··· Entries supplied

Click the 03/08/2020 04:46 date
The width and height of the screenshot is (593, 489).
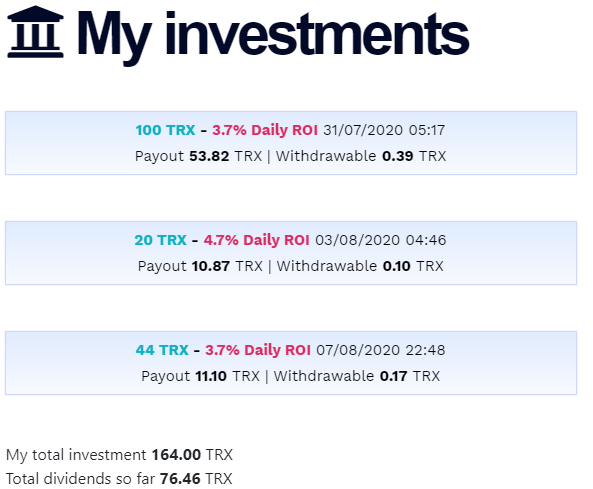pos(380,240)
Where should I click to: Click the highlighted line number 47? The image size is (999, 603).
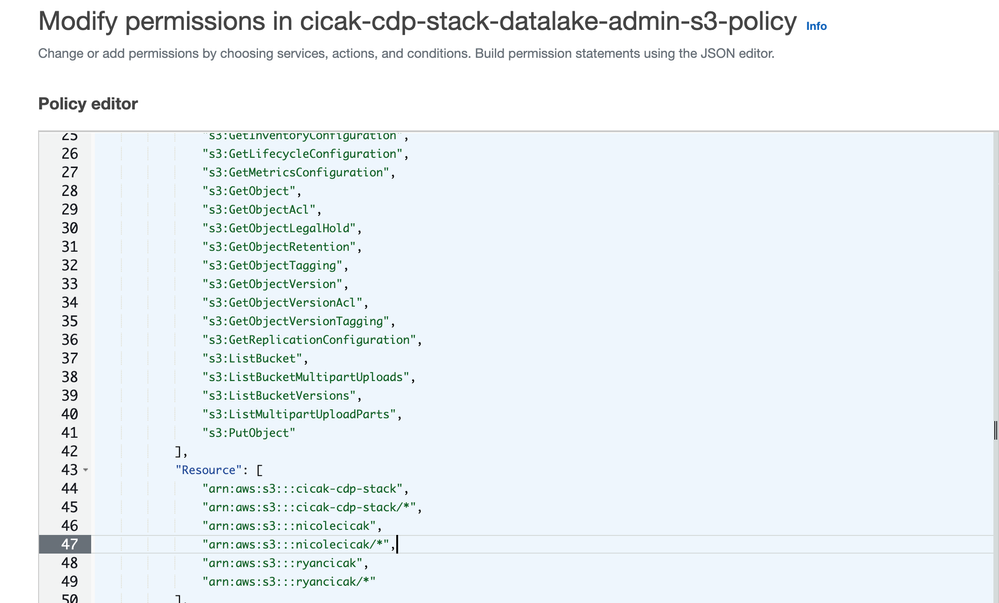(x=67, y=544)
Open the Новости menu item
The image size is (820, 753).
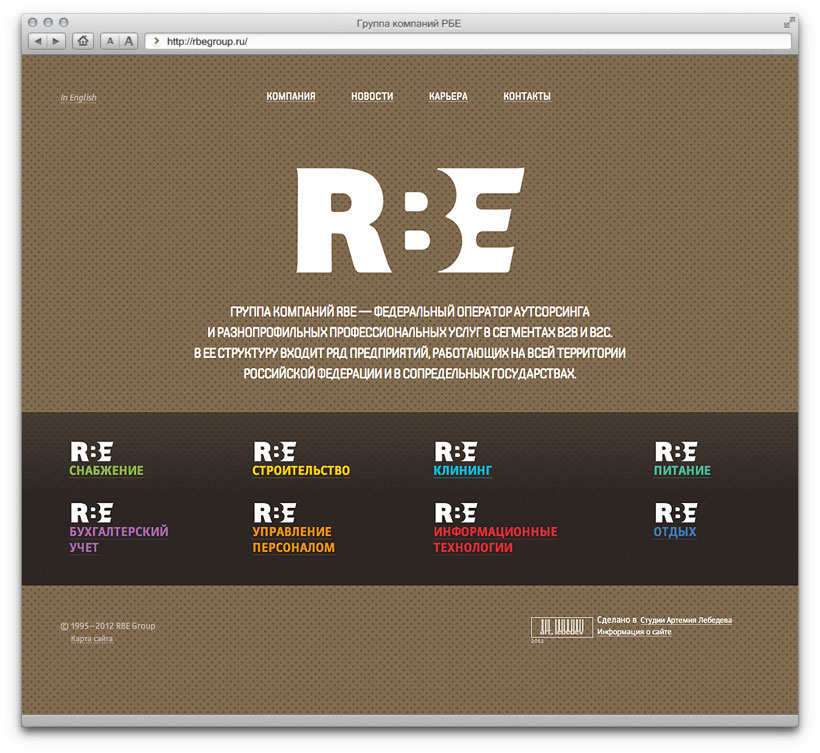click(x=372, y=97)
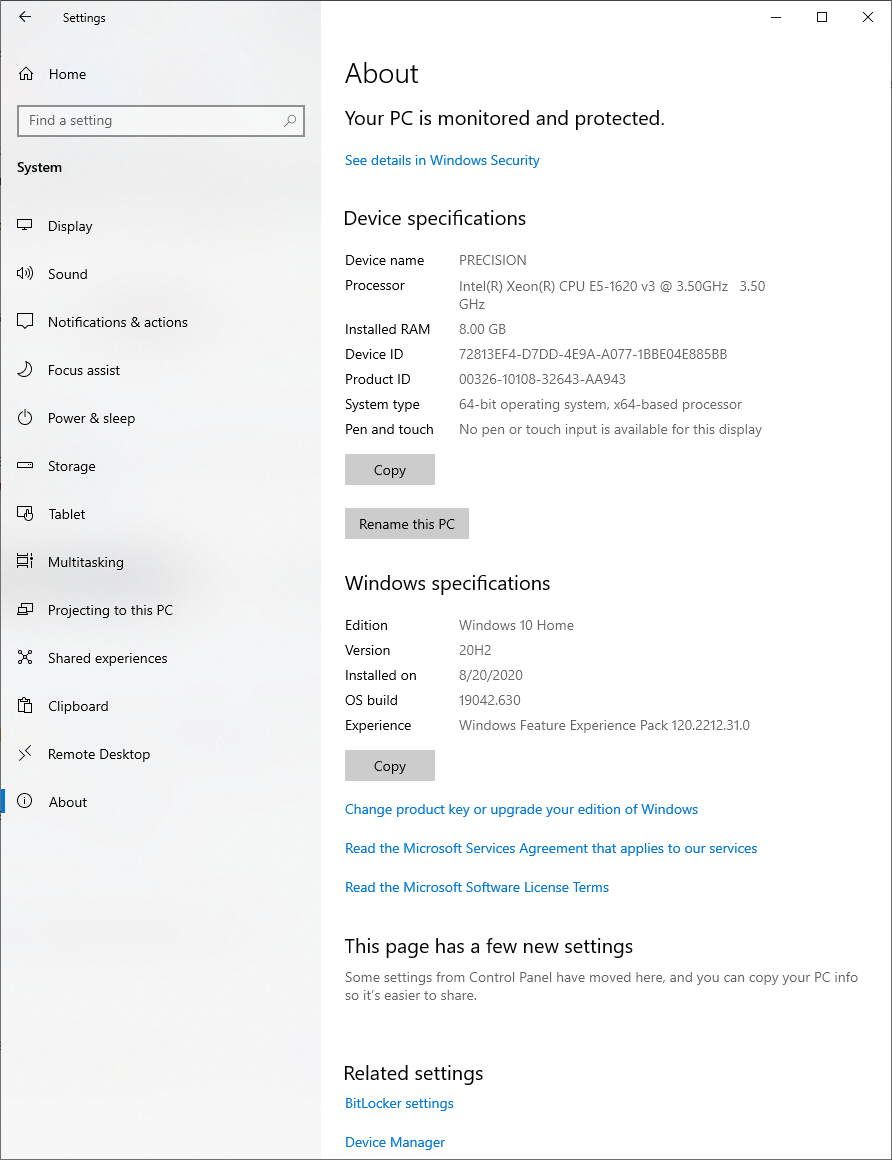Screen dimensions: 892x1160
Task: Select the Display icon in the sidebar
Action: (24, 226)
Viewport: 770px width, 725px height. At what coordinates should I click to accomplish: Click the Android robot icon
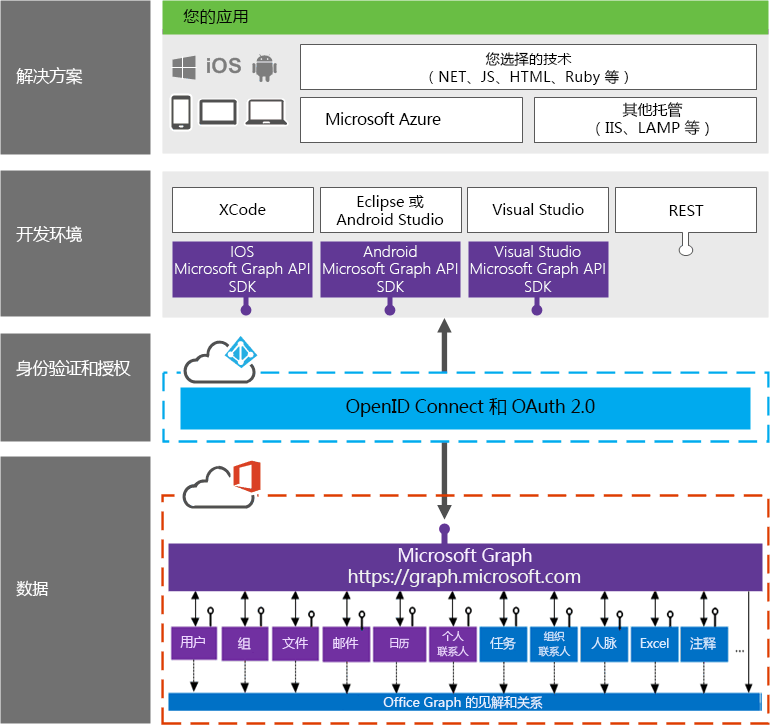point(264,67)
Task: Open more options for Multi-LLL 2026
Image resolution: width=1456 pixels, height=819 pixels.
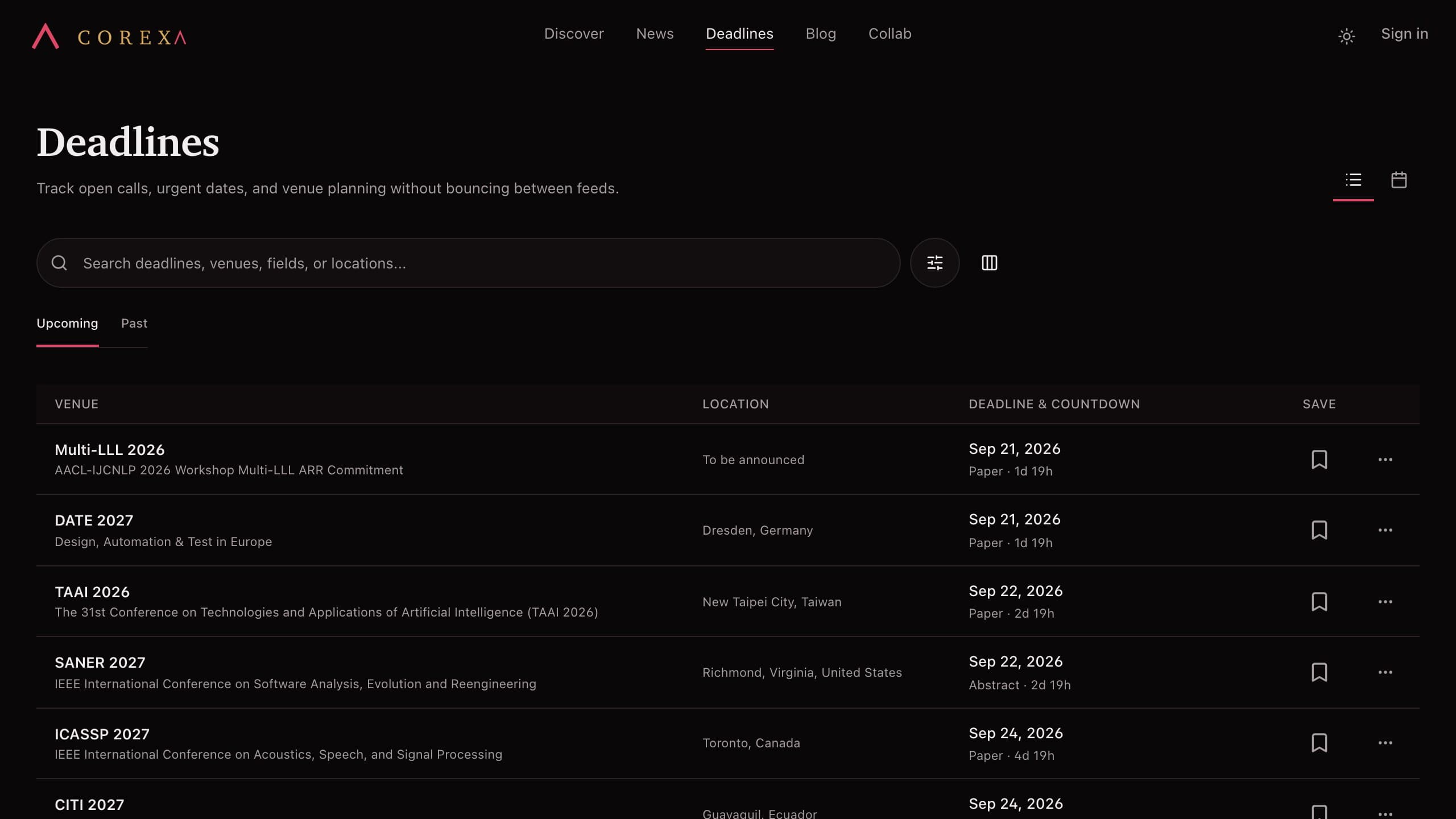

······

== Instructions to follow ==
If a record contains a picture, drop the picture and repeat the rest exactly.

== Problem solution ==
Click the 03/08/2020 04:46 date
The width and height of the screenshot is (593, 489).
pos(380,240)
Where should I click to: Click the highlighted line number 47? The image size is (999, 603).
(x=67, y=544)
Open the Новости menu item
The image size is (820, 753).
click(x=372, y=97)
Screen dimensions: 892x1160
Task: Select the Display icon in the sidebar
Action: (24, 226)
Viewport: 770px width, 725px height. At what coordinates should I click to accomplish: Click the Android robot icon
point(264,67)
Task: Open more options for Multi-LLL 2026
Image resolution: width=1456 pixels, height=819 pixels.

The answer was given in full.